Yes, timing was in Garry’s favor on Thursday, May 22nd: He happened to be at Citi Field earlier than usual for that night’s game in order to sample “Nobu Night” at the Acela Club; therefore, he could assure Mets personnel that he would indeed be on-hand at the prescribed time.
But the fortuitous timing to which I refer was actually tied to a later event. A few days later.

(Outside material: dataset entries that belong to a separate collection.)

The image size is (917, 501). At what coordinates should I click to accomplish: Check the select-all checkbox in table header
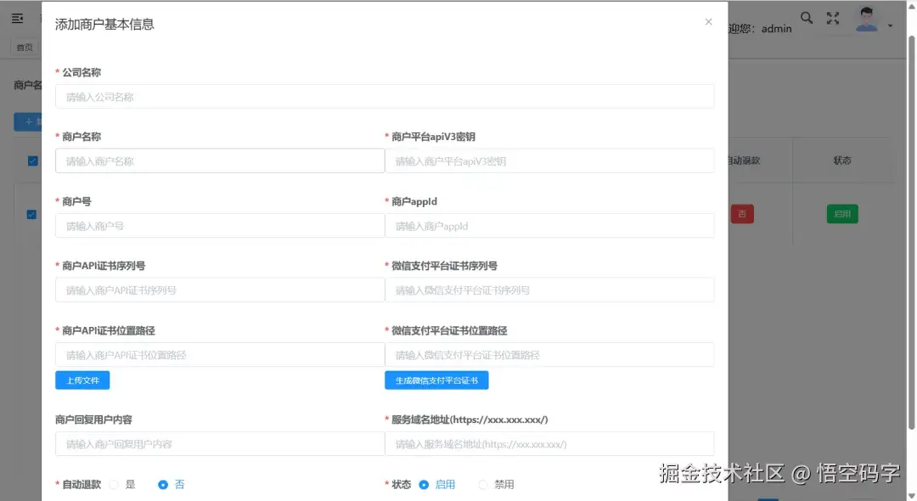pyautogui.click(x=31, y=160)
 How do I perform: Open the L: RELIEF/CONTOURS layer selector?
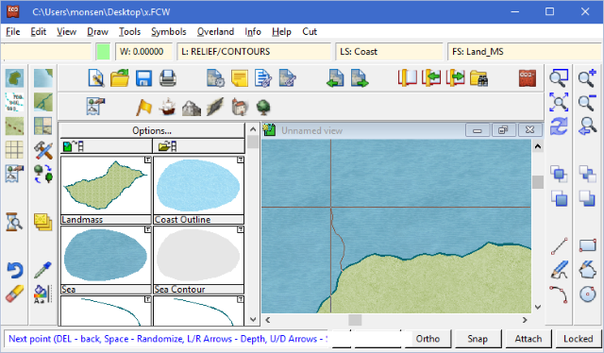pyautogui.click(x=254, y=52)
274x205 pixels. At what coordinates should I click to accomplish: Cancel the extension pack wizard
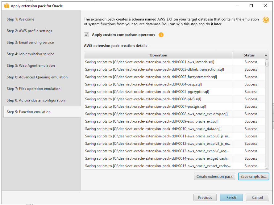pyautogui.click(x=257, y=198)
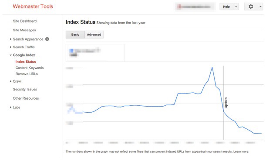Select the Basic tab
This screenshot has width=266, height=161.
(x=75, y=34)
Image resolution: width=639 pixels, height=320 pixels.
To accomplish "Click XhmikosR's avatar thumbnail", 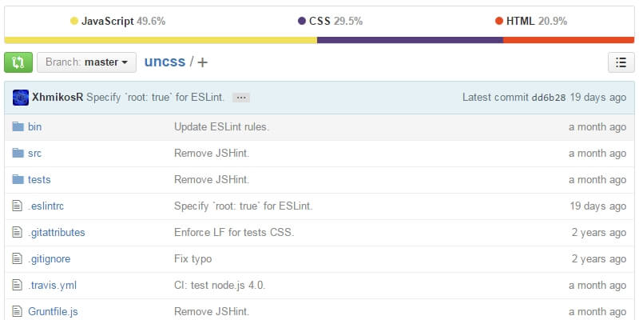I will [22, 98].
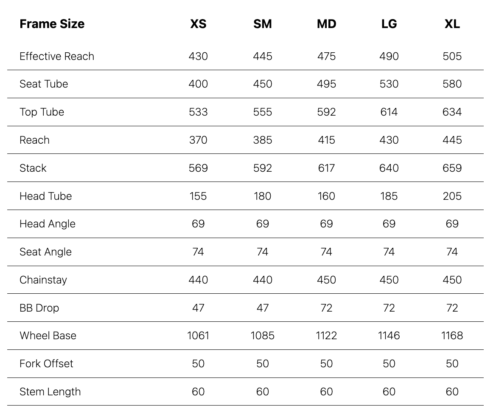Click the Fork Offset row label
499x420 pixels.
pyautogui.click(x=46, y=363)
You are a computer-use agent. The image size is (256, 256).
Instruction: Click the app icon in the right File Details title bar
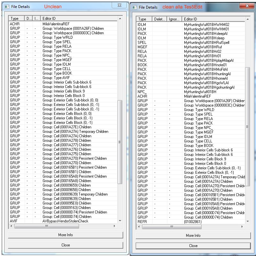click(x=134, y=7)
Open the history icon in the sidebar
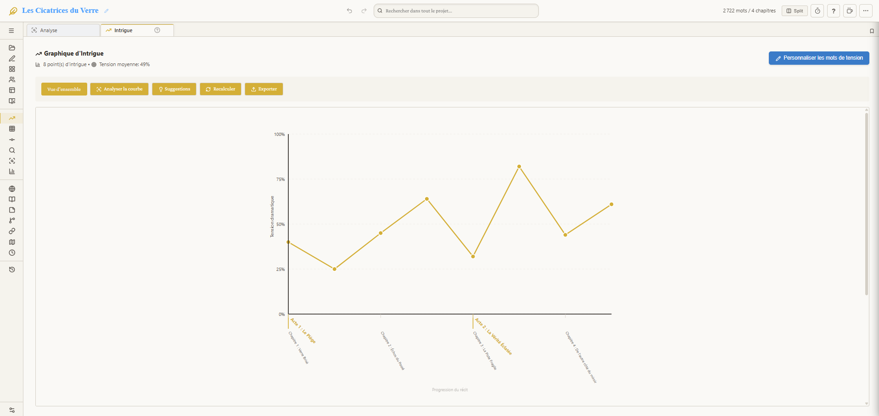This screenshot has height=416, width=879. [12, 270]
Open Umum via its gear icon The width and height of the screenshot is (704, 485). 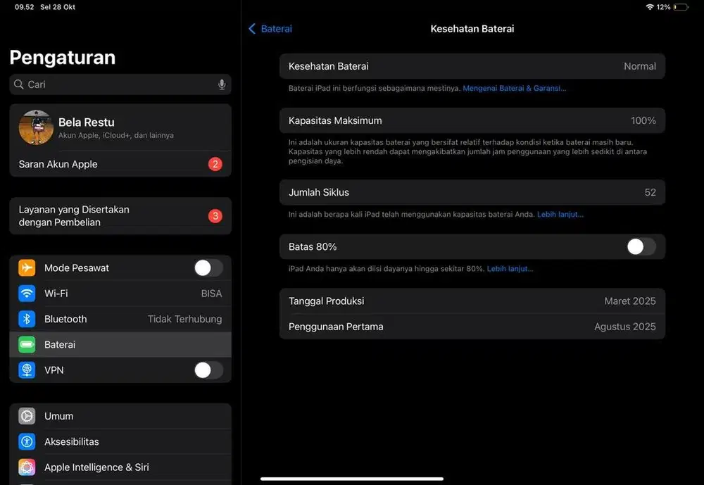pos(27,416)
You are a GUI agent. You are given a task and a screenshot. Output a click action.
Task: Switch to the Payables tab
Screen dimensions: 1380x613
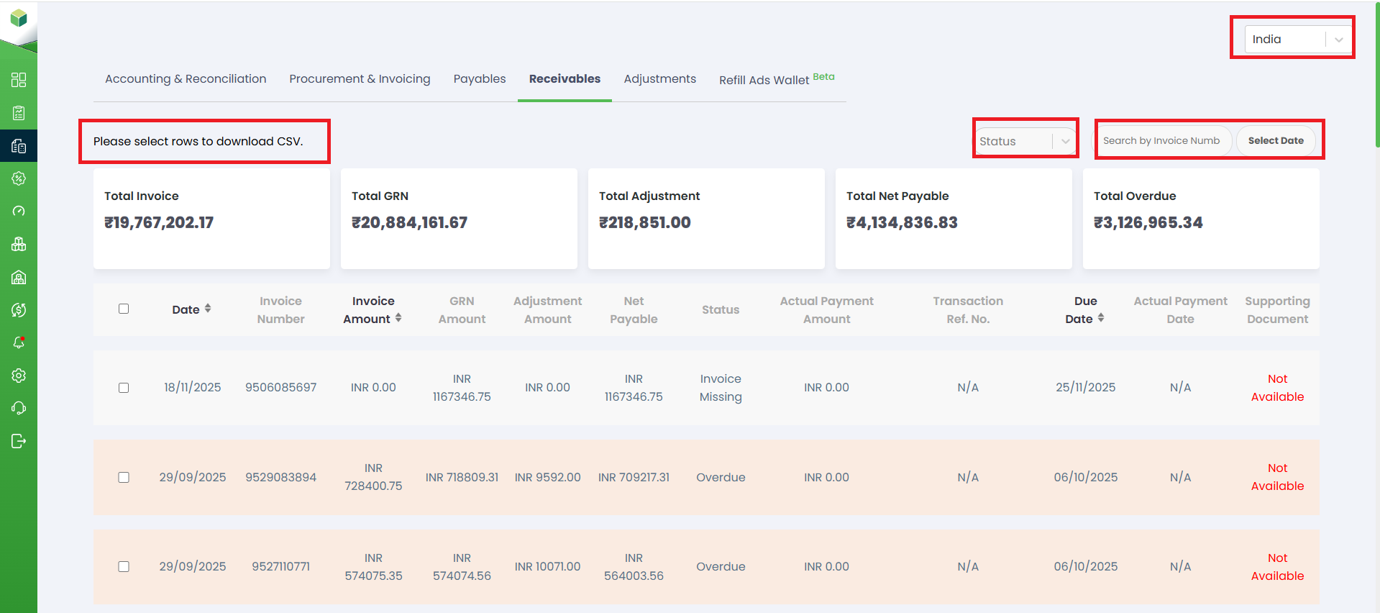[479, 79]
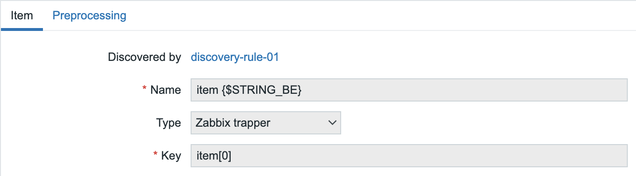
Task: Click the Name input field
Action: coord(409,90)
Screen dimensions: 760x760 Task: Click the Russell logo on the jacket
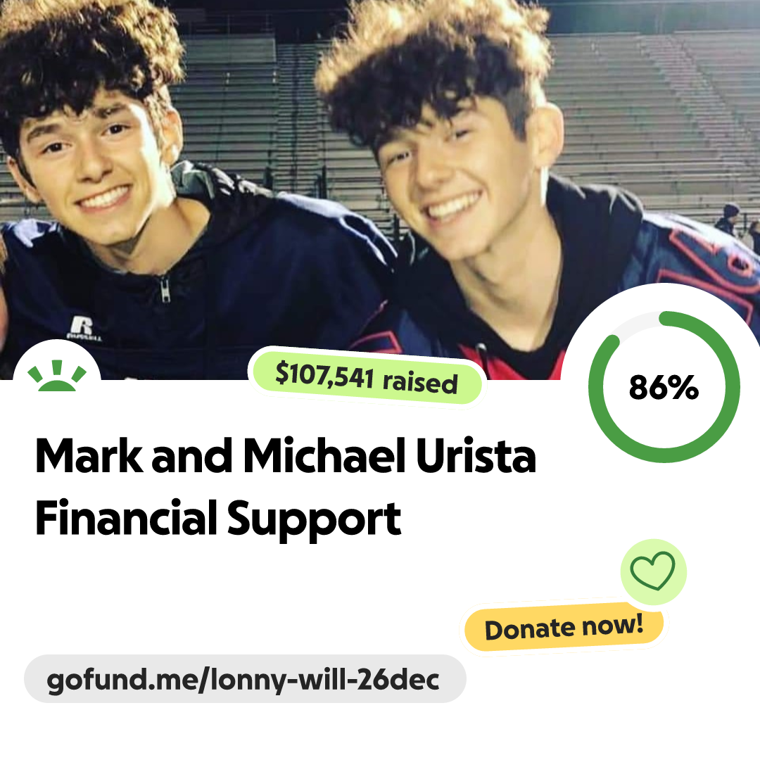point(84,328)
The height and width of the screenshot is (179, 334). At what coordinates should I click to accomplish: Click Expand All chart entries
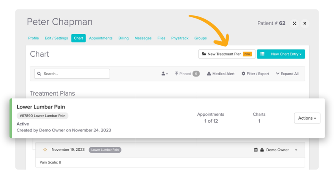[287, 74]
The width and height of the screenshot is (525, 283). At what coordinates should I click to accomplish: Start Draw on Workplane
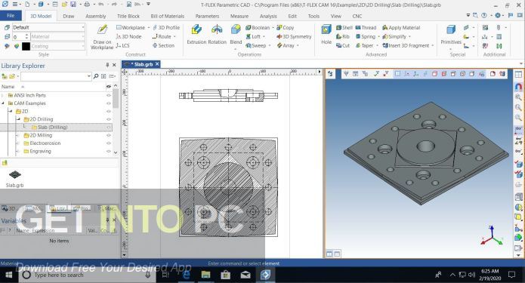click(102, 37)
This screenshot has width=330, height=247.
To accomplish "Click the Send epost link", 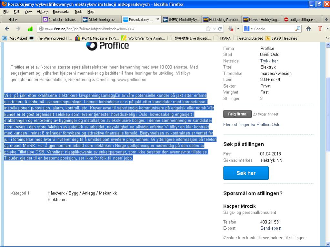I will pyautogui.click(x=271, y=228).
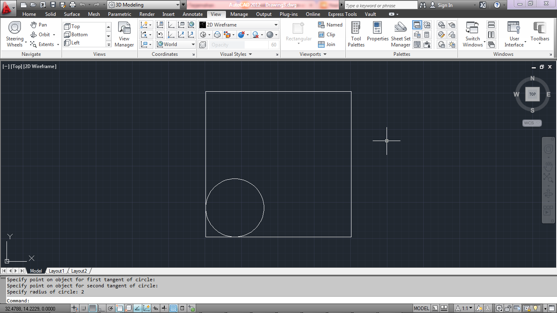This screenshot has width=557, height=313.
Task: Open the 2D Wireframe visual style dropdown
Action: click(276, 24)
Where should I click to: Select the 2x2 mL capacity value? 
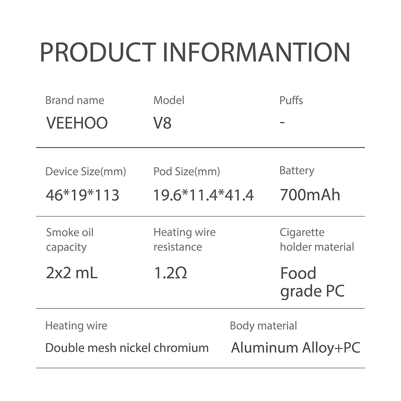pos(72,273)
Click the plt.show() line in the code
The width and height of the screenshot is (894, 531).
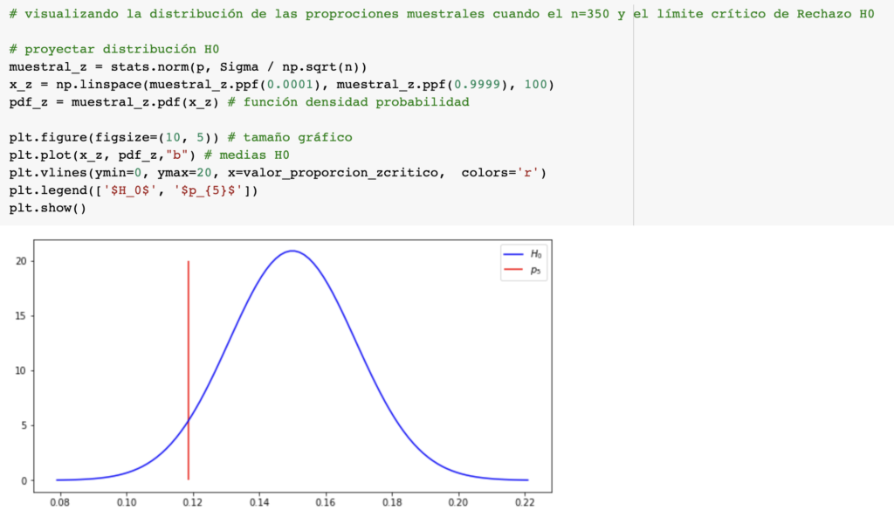coord(48,208)
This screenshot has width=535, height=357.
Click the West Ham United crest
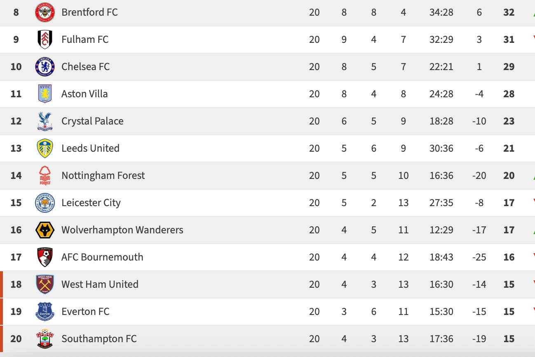click(x=45, y=284)
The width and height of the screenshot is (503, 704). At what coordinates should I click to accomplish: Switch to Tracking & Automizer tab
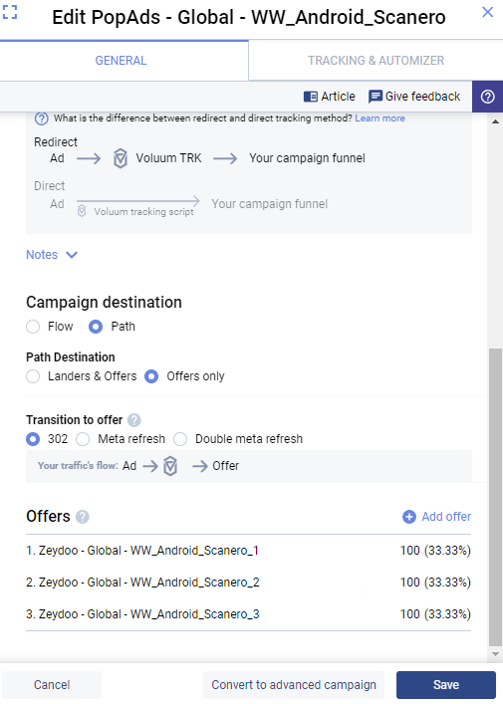(376, 60)
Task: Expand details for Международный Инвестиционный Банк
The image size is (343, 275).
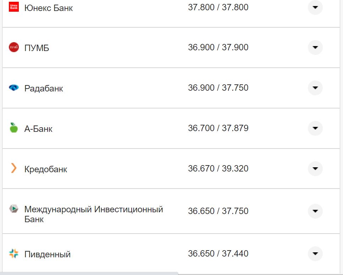Action: coord(315,211)
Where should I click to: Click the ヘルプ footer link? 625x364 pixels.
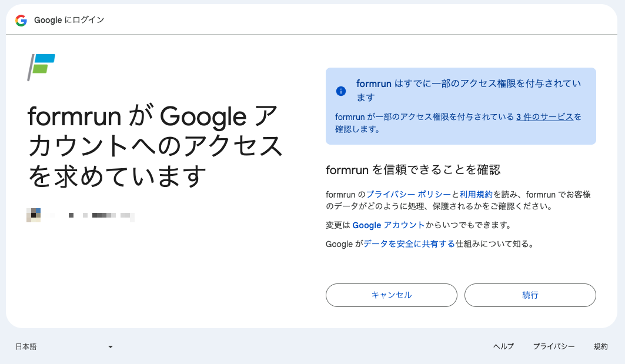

Still “after glowing” about his unique souvenir, he came home that night to find that word had quickly spread about his special opportunity, and emails demanding explanations and details were coming in at an alarming rate. He sat down at his computer and composed a short synopsis of how the event had come about, how he thought he had performed, and the critiques he had received. He attached one of the numerous photos that my daughter and I had each taken of him from our position on the warning track. He then sent the email out to all potentially interested parties.
Initially, he received a flurry of emails in response . Friday brought more feedback. By that weekend, responses had slowed somewhat, but as the work week started on Monday, replies came from those colleagues who had taken a long weekend and not checked their work email since earlier the previous week and, thus, had just found out Garry’s news.
On Tuesday, rapper 50 Cent was given Ceremonial First Pitch honors. And he proceeded to bring dishonor on himself, frankly.
His throw was so wildly off-course that news of this charade was picked up by national media. Writers at the Washington Post even drew up a chart of “bests” and “worsts” in Ceremonial First Pitch Hall of Famedom to put his mishap in proper perspective.
First-pitch-related emails and texts to Garry recommenced. Friends’ and colleagues’ estimation of Garry’s feat shot up even higher. It had become quite obvious, even to those not having seen Garry’s throw, how poorly 50 Cent’s performance had measured up to Garry’s highly-touted outing only a few days before. Even non-Mets and non-baseball fans saw replays of Tuesday’s farce and were all too anxious to acknowledge Garry’s far superior performance.
Comparing the two men’s first pitches later, Howie Rose would even marvel–off the air–to Garry, “Grading on a curve, you are Sandy Koufax.” High praise indeed.
50 Cent has continued to extract from this episode every ounce of media hype possible for himself. Recently, he provided an attention-getting explanation for his poor outing that night. He also lives in infamy in an hysterical video that has since been created in which Vladimir Guerrero is seen “hitting” that ill-thrown pitch. Ah, but thanks to 50 Cent’s PR machine, Garry has vicariously continued to enjoy minor celebrity status, exceeding even Andy Warhol‘s predictions.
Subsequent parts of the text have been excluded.